8- Assim, torna-se evidente, que a não fundamentação de Portugal sobre a recusa da transmissão do processo de MV com base no tratado, viola claramente uma obrigação internacional e, por conseguinte, a posição de Angola, quanto à esta questão, é legal, soberana, legitima e, acima de tudo, justa.
9- O debate deste complexo caso tem sido prejudicado por questões externas. Por um lado, a parte portuguesa, despido de fundamento legal de acordo com o tratado em vigor, recusou a transmissão do processo MV, "desconfiando" de possível "inacção" das autoridades angolanas. No que concerne à parte angolana, sobretudo na académia, não tem havido a destreza necessária para, com base em argumentos jurídicos sólidos, procurar solucionar em definitivo a questão, em defesa do interesse nacional.

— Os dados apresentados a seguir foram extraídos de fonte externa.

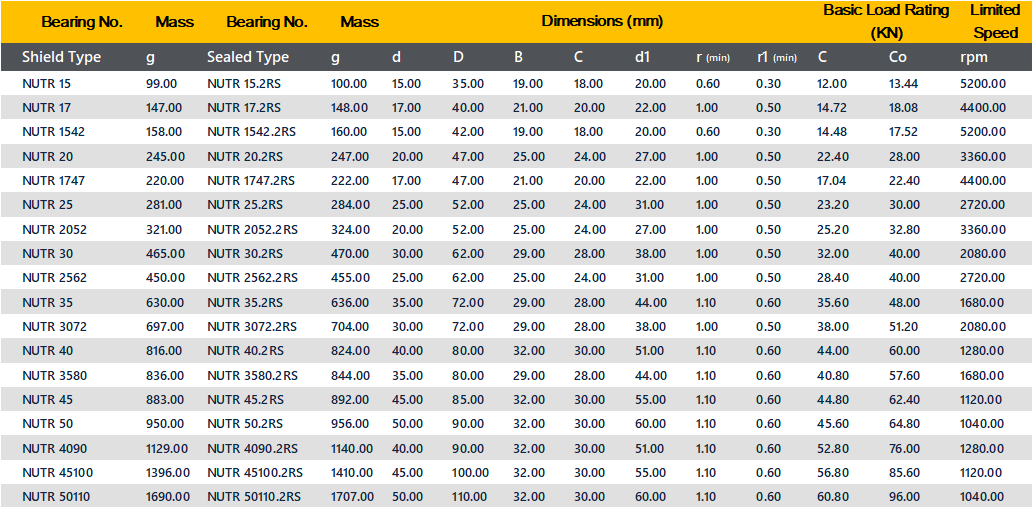Select the Co column subheader
Screen dimensions: 1034x507
(897, 57)
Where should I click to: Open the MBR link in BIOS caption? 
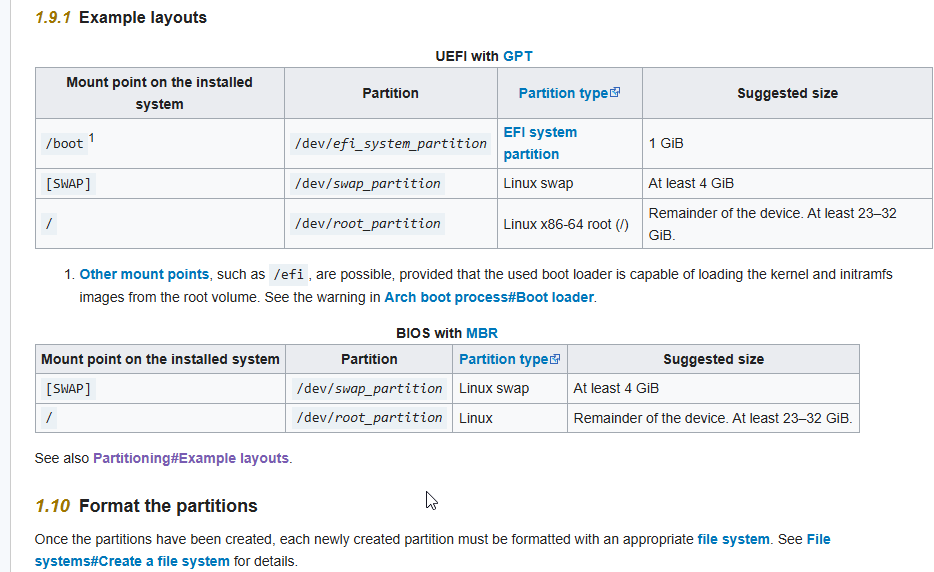[482, 333]
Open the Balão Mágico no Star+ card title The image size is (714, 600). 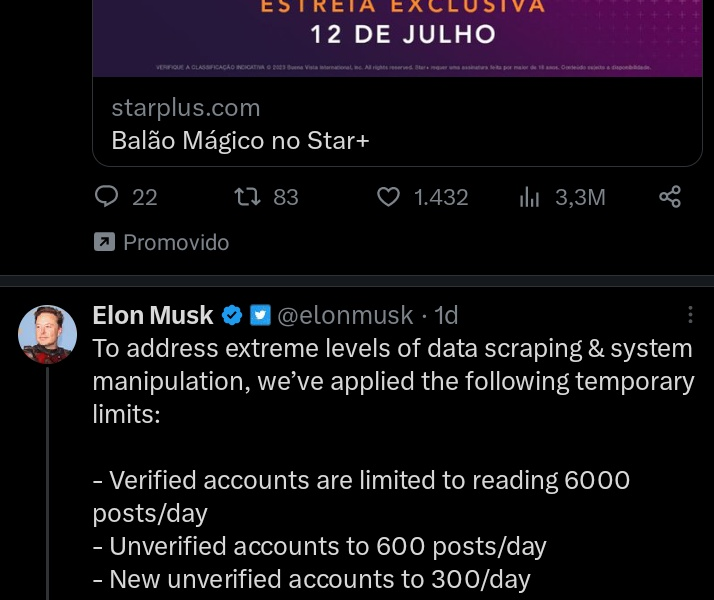pyautogui.click(x=240, y=141)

À título de exemplo, argumentos públicos como a invocação da Lei da Amnistia para o caso (que não é possível, uma vez que a Lei 11/16, apenas tem aplicação territorial em Angola e os alegados crimes foram praticados em Portugal), não têm ajudado e aumentam, no aspecto subjectivo, alguma desconfiança por parte das autoridades portuguesas. Igualmente, considerámos que há alguma ingenuidade, na defesa feita por alguns académicos, que o processo deve transitar para Angola e que, a decisão será será o arquivamento. Lógico, se nós anunciamos publicamente esta solução, as possibilidades do processo transitar diminuem drasticamente. Há que ter estratégia,preparação, foco e serenidade para resolver esta questão muito complexa.
10- Em suma, conclui-se que, à luz dos dados apresentados, Angola tem legitimidade para solicitar a transmissão do processo. A recusa do mesmo por Portugal, apesar de admissível, deve ser feita, exclusivamente, com base nos requisitos previstos no Acordo de Cooperação Jurídica e Judiciária entre Angola e Portugal. Não foi o que sucede! Logo, a posição portuguesa, além de ferir a soberania nacional, é inconsistente com o direito internacional.
Solução: Existem duas formas de resolver o problema nos termos que Angola quer, respeitando o direito internacional. Ou o processo é transmitido para Angola, sem pre-juízos de valor e as autoridades judiciais angolanas, aplicam para a solução do caso, a lei prevista no tratado internacional (lei angolana, por força do estatuído no art.º 57, além de que, é a lei mais favorável, nos termos da mesma disposição). Ou, em última e excepcional situação, nomear Manuel Vicente a uma função que de modo claro e inequívoco, goza de imunidade internacional pessoal absoluta (Ministro dos Negócios Estrangeiros ou mesmo.
*Docente da FDUCAN/ Mestre e doutorando em Direito Internacional.